▶ Problem statement: Run through the records and show each line that includes the string "resolution".

▶ Records:
++++++++++

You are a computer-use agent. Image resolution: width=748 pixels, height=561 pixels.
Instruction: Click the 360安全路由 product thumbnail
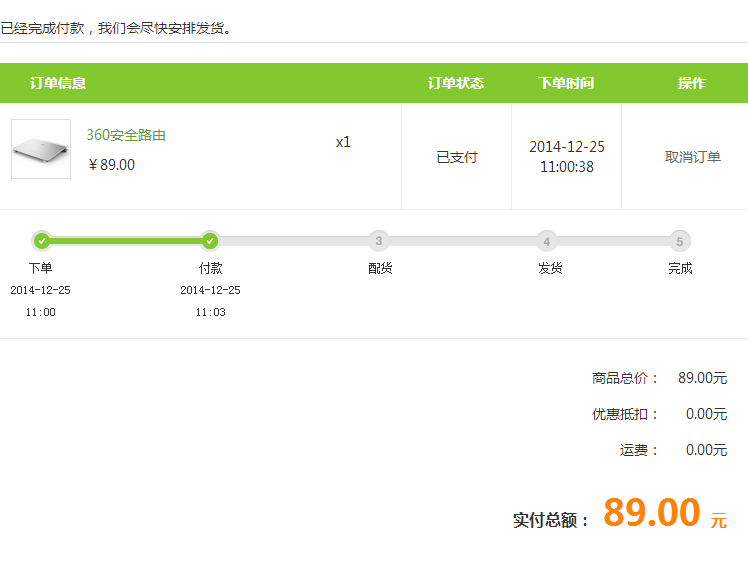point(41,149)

++++++++++

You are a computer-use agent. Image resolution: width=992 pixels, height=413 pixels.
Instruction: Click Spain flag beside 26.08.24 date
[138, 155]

++++++++++

▶ Result of the task:
You are a computer-use agent. Image resolution: width=748 pixels, height=561 pixels.
You are a computer-use agent. Image resolution: width=992 pixels, height=413 pixels.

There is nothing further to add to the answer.